With Christopher Dorner — a former Navy Reserve lieutenant who had allegedly written a lengthy online message that threatened “unconventional and asymmetrical warfare” against police — on the loose, local police officials took steps to make their officers less vulnerable to possible attack as the tense day wore on.
The police departments for Burbank, Glendale and Pasadena all pulled their motorcycle patrol officers from the field and redeployed them in cars to reduce their vulnerability to possible gunfire.
Glendale Police Sgt. Tom Lorenz said officers were “hyper vigilant” of anyone who matched Dorner’s description.
Dorner was considered extremely dangerous, and the effort to catch him took a multi-agency task force from Riverside, to San Diego County, back to L.A. and then to the mountains near Big Bear.
“It’s kind of nerve-racking,” Lorenz said.
Dorner was suspected of shooting three police officers, one of whom died, in Riverside County early Thursday. Dorner also was suspected of killing a couple in Orange County earlier this week who were found shot in a car. One of the victims was the daughter of a former LAPD captain named in the manifesto he allegedly posted online.

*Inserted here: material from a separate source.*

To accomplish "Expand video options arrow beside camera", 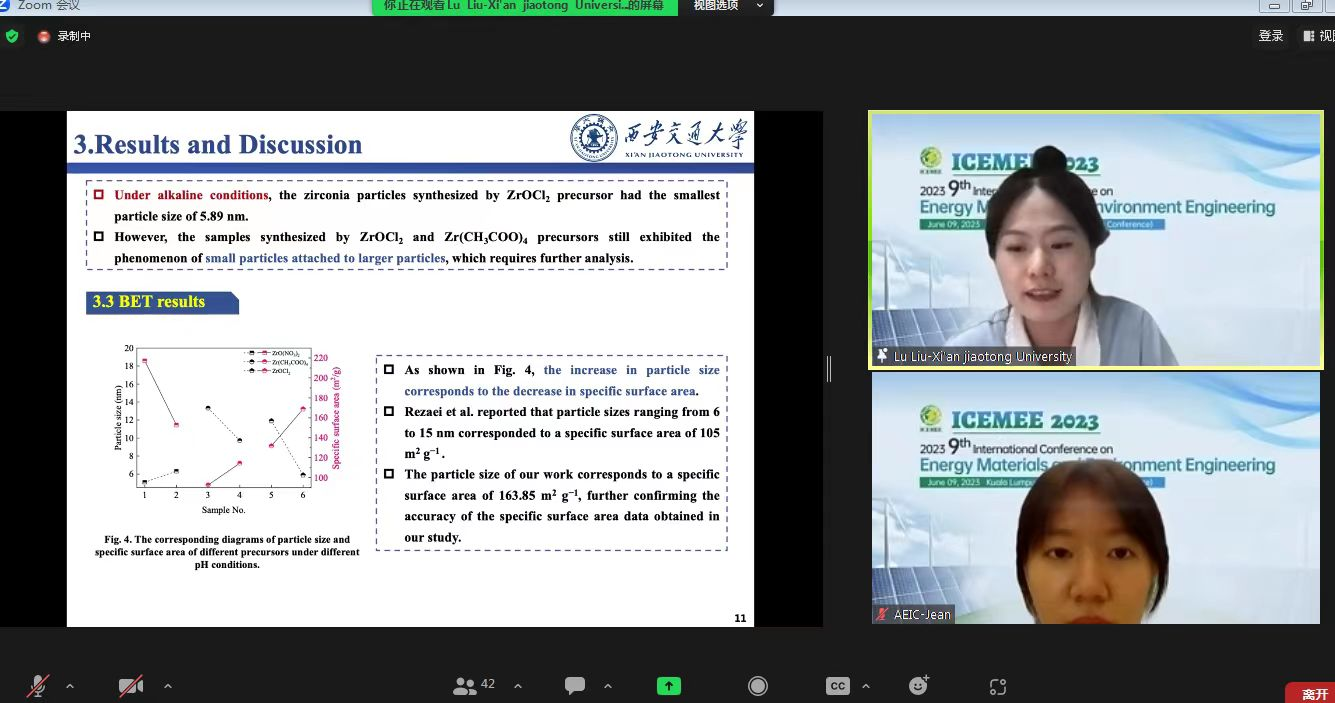I will [x=167, y=686].
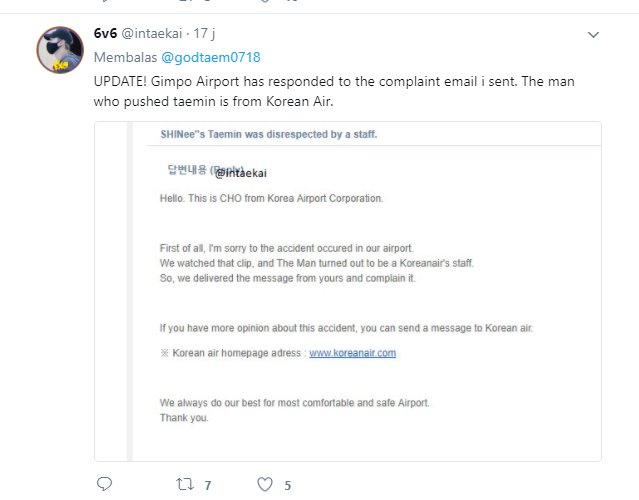Retweet this tweet using the retweet icon

183,484
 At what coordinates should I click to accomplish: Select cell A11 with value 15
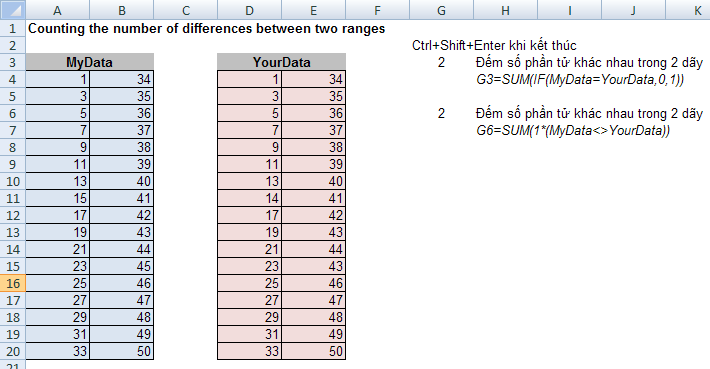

Burbank police officers were also patrolling in pairs Thursday, said Burbank Interim Police Chief Scott LaChasse.
“Based on the severity of what’s happened, how he’s mobile and been in several different jurisdictions, our objective is to make sure our officers are as safe as possible,” LaChasse said.
As of Thursday afternoon, LaChasse said it hadn’t been necessary to increase the number of patrol officers in the field, but added that if the situation changed, “we have the ability to do that.”